Midway through their chase, Australia was 116 for three — Lanning now having been joined by Ellyse Villani after the quick departure of the vaunted Perry. They needed a further 155 at 6.20 RPO to hold onto the Rose Bowl.

There were chances and there were calls that went against them, shies at the stumps that only just missed and that growing feeling that it simply wasn’t going to be their day.

Huddleston was all wicket maidens. PHOTOSPORT

Villani survived as an edge went flying just beyond a fully-stretched, diving Rachel Priest — off Huddleston again, but before long Huddleston had produced her third wicket maiden of the innings when she broke through (again) by bowling Villani on 37 in the 35th.

Blackwell, who had been missing for much of the fielding effort after her catch, came into bat next while Bates reintroduced her strike option Kerr — looking to attack at a vulnerable point while Australia was looking for a run a ball.

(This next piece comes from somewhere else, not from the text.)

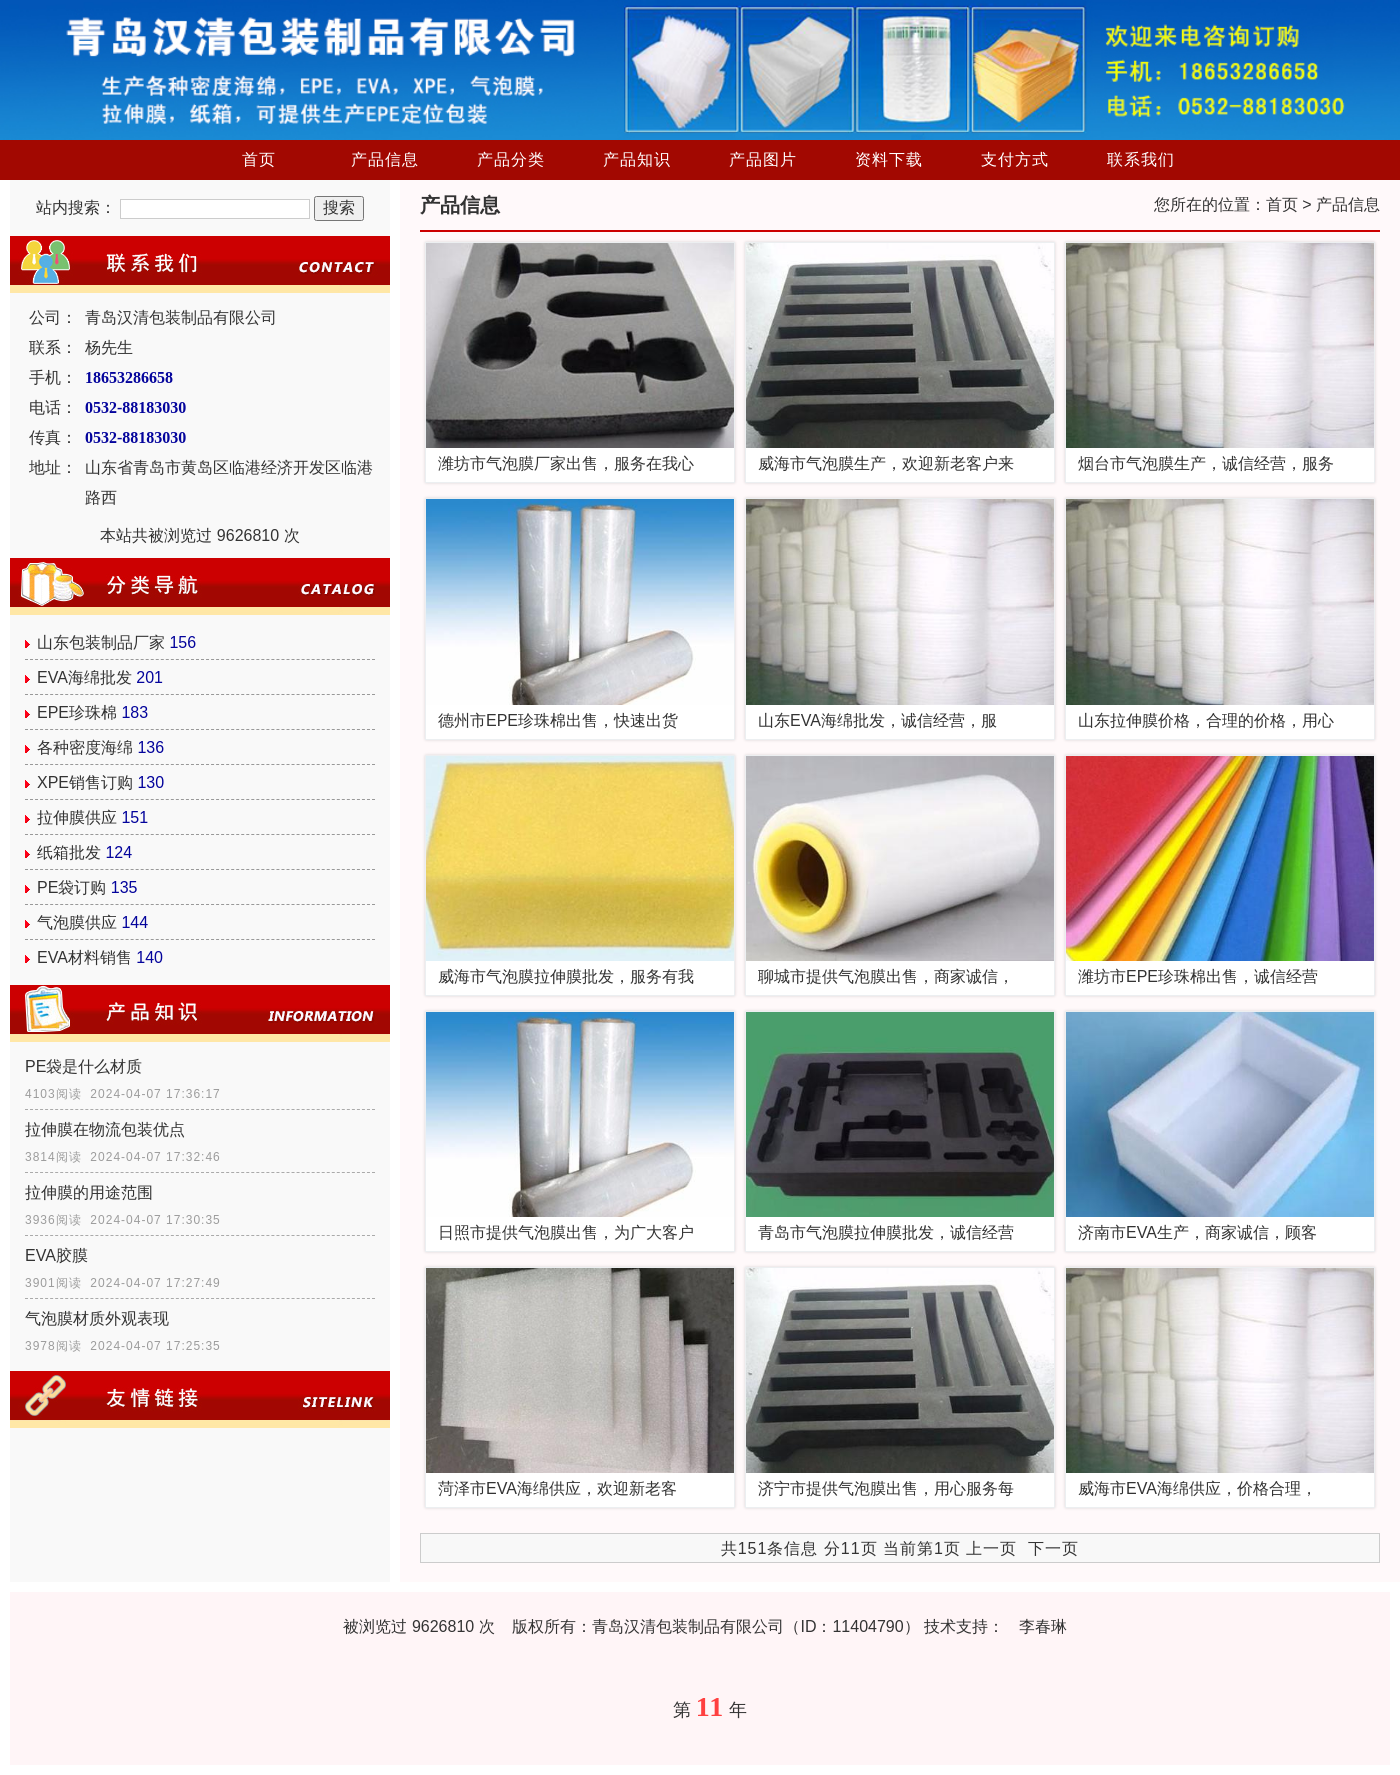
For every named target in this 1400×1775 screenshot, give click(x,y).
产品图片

Kerr (0-31 off 10) was lean, she was mean, but she would finish wicketless this time as Australia entered the final 10 overs needing slightly more than a run a ball now, the rest of the WHITE FERNS attack left frustrated as any width went to the boundary.

Blackwell had shared a run-a-ball 50-stand with Lanning, racing to a quick 32 before Anna Peterson snaffled an sweet caught and bowled, her 46th over also conceding just one run as the WHITE FERNS breathed one last time.

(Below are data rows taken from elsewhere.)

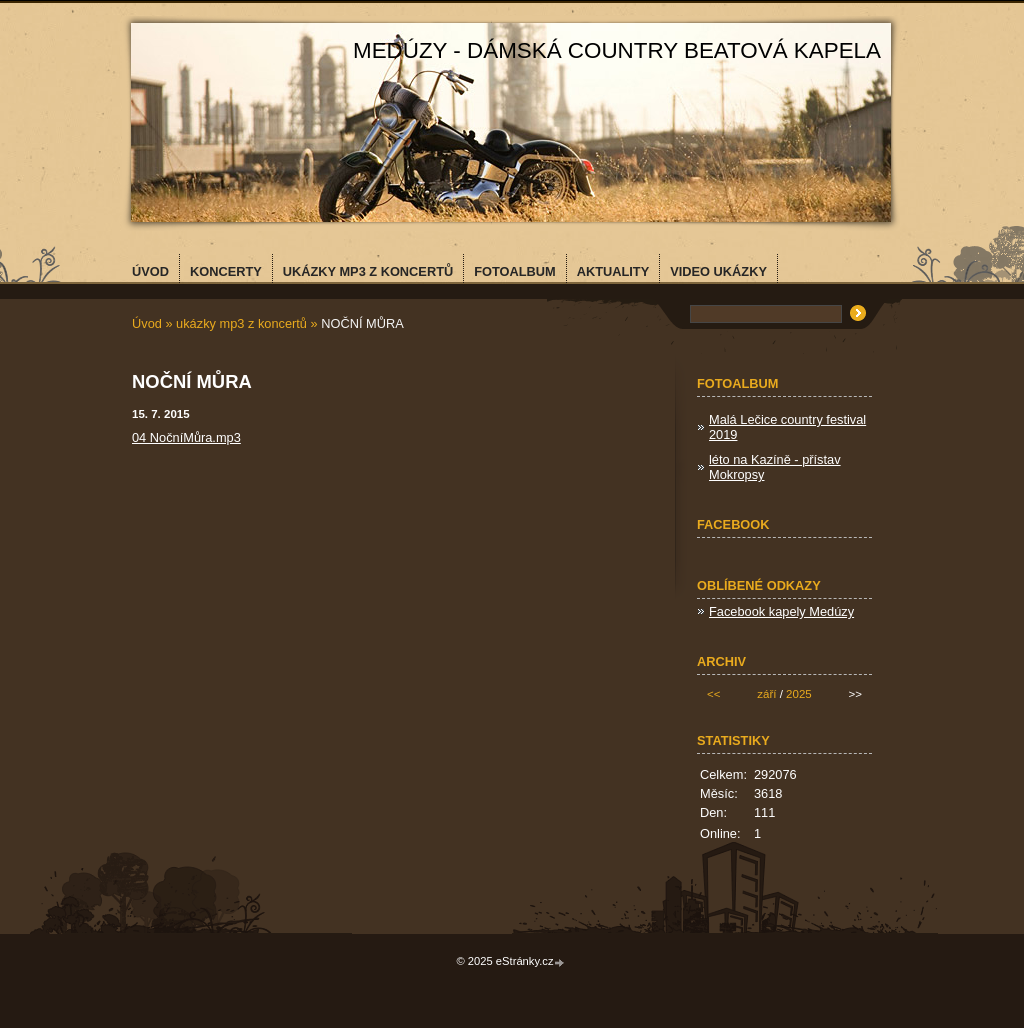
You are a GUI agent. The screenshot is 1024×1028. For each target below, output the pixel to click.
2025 (799, 694)
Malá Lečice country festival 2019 (787, 427)
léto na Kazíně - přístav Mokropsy (775, 467)
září (766, 694)
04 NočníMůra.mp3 (186, 437)
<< (713, 694)
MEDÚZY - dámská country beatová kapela (617, 50)
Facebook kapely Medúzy (781, 611)
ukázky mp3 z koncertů (241, 323)
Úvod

However, Lanning was by now on the cusp of her century, Australia’s equation having shrunk to just 25 from 24 on the back of her classy innings.

Lanning did it again. PHOTOSPORT

Twelve runs off the 47th — including a six over long on from Alyssa Healy, backed up with a boundary next ball — handed the ascendancy back to Australia and they never let go, Lanning raising her bat at Bay Oval yet again and finishing unbeaten on 104 as Australia blasted home for a five-wicket win and 2-1 Rose Bowl Series victory with four balls to spare. Again.

Scorecard



Beth Mooney was named player of thre Series and Lanning player of the match, while WHITE FERN Amy Satterthwaite was awarded the NZCPA Player’s Cap — voted by the players themselves — as the most outstanding individual of the season. It was the first time Satterthwaite had one the award, Suzie Bates having won the inaugural presentation last summer.